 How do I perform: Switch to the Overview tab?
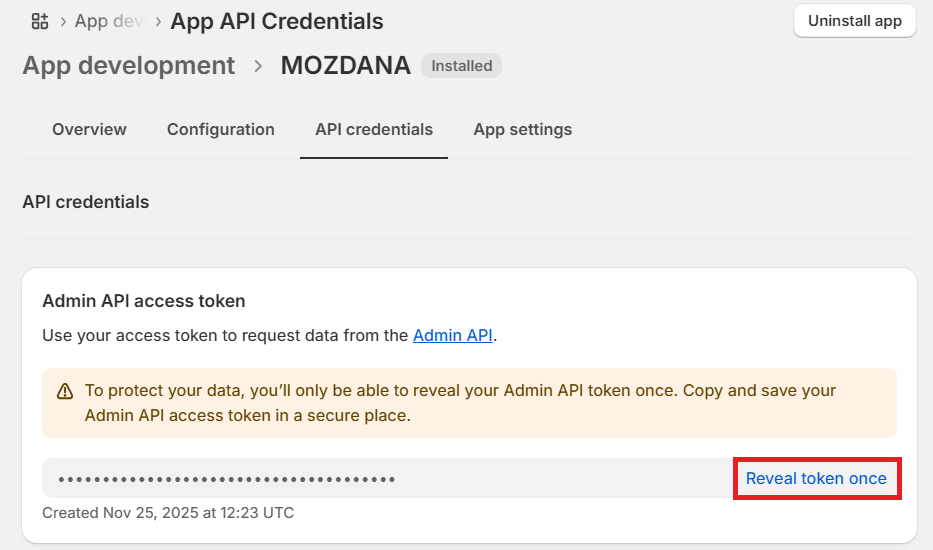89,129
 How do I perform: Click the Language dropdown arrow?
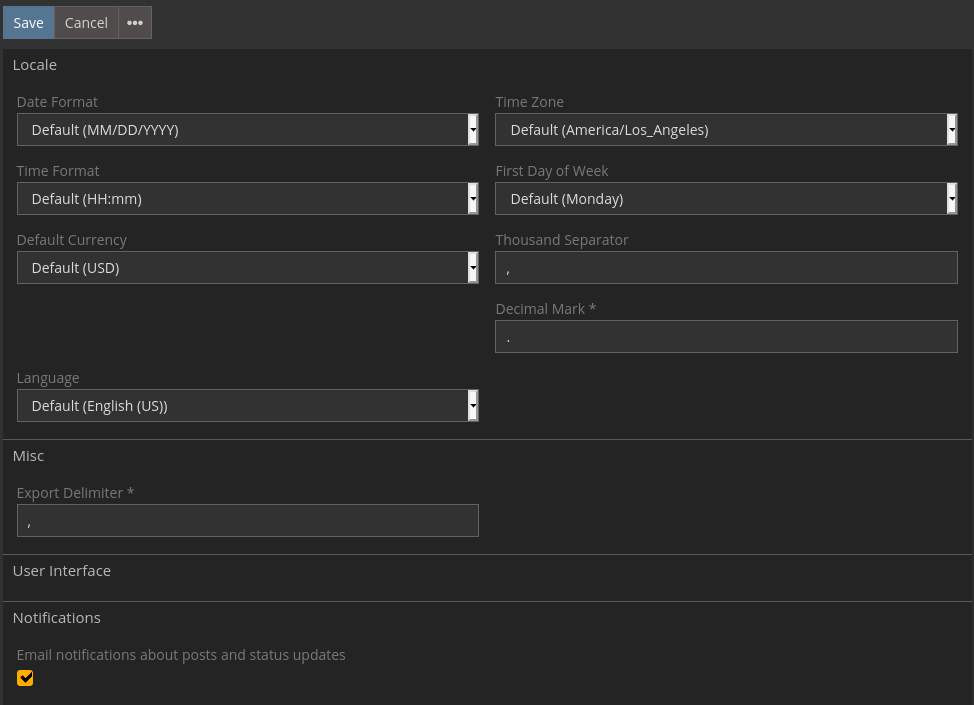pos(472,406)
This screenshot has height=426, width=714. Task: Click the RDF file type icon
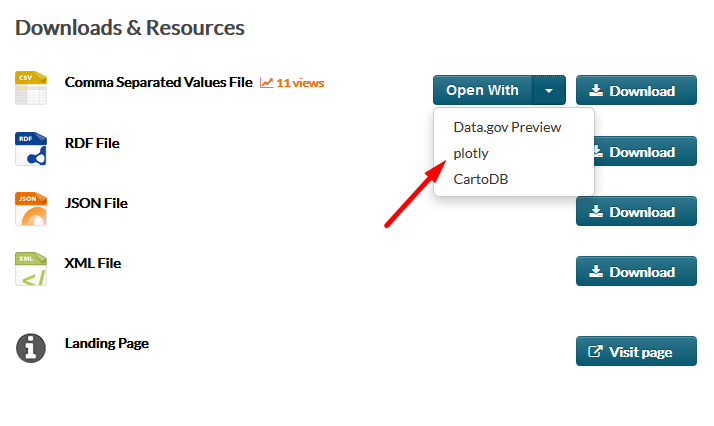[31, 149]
===============
What you return should match the records line for line, minus the pictures.

Solution to this exercise —
 How do I perform: Switch to the Overview tab?
89,129
 How do I perform: Click the Language dropdown arrow?
pos(472,406)
This screenshot has height=426, width=714. Task: Click the RDF file type icon
[31, 149]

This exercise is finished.